Politics of Trinidad and Tobago

From Wikipedia, the free encyclopedia

The politics of Trinidad and Tobago function within the framework of a unitary state regulated by a parliamentary democracy modelled on that of the United Kingdom of Great Britain and Northern Ireland, from which the country gained its independence in 1962. Under the 1976 republican Constitution, the monarch was replaced as head of state by a President chosen by an electoral college composed of the members of the bicameral Parliament, consisting of the Senate and the House of Representatives.

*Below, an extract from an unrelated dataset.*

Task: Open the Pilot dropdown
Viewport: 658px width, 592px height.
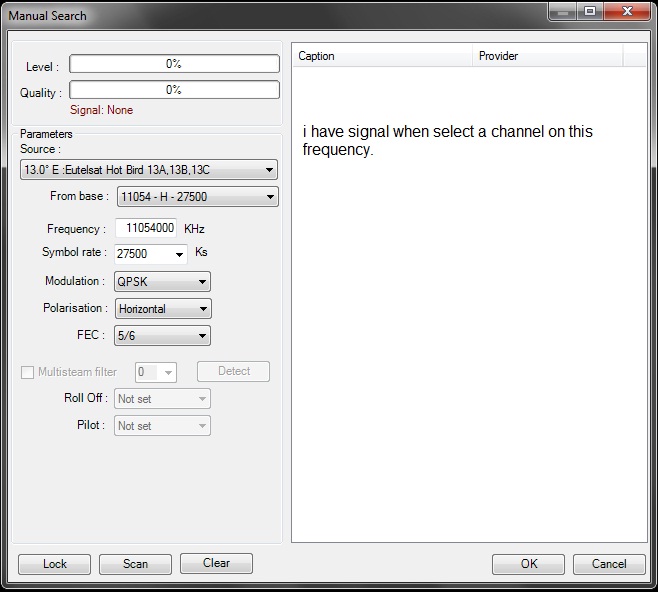Action: tap(162, 426)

The country has remained a member of the Commonwealth, and has retained the Judicial Committee of the Privy Council in London as its highest court of appeal. The general direction and control of the government rests with the Cabinet, led by a Prime Minister. The Prime Minister and Cabinet are answerable to the House of Representatives. The 41 members of the House are elected to terms of at least five years. Elections may be called earlier by the president at the request of the prime minister or after a vote of no confidence in the House of Representatives. In 1976, the voting age was reduced from 21 to 18. The Senate's 31 members are appointed by the President: 16 on the advice of the prime minister, six on the advice of the leader of the opposition, and nine independents selected by the President from among outstanding members of the community. Local government is through nine Regional Corporations and five municipalities. Tobago was given a measure of self-government in 1980 and is governed by the Tobago House of Assembly. In 1996, Parliament passed legislation which gave Tobago greater self-government. In 2005 Parliament approved a proposal by the independent Elections and Boundaries Commission to increase the number of seats in the House of Representatives from 36 to 41.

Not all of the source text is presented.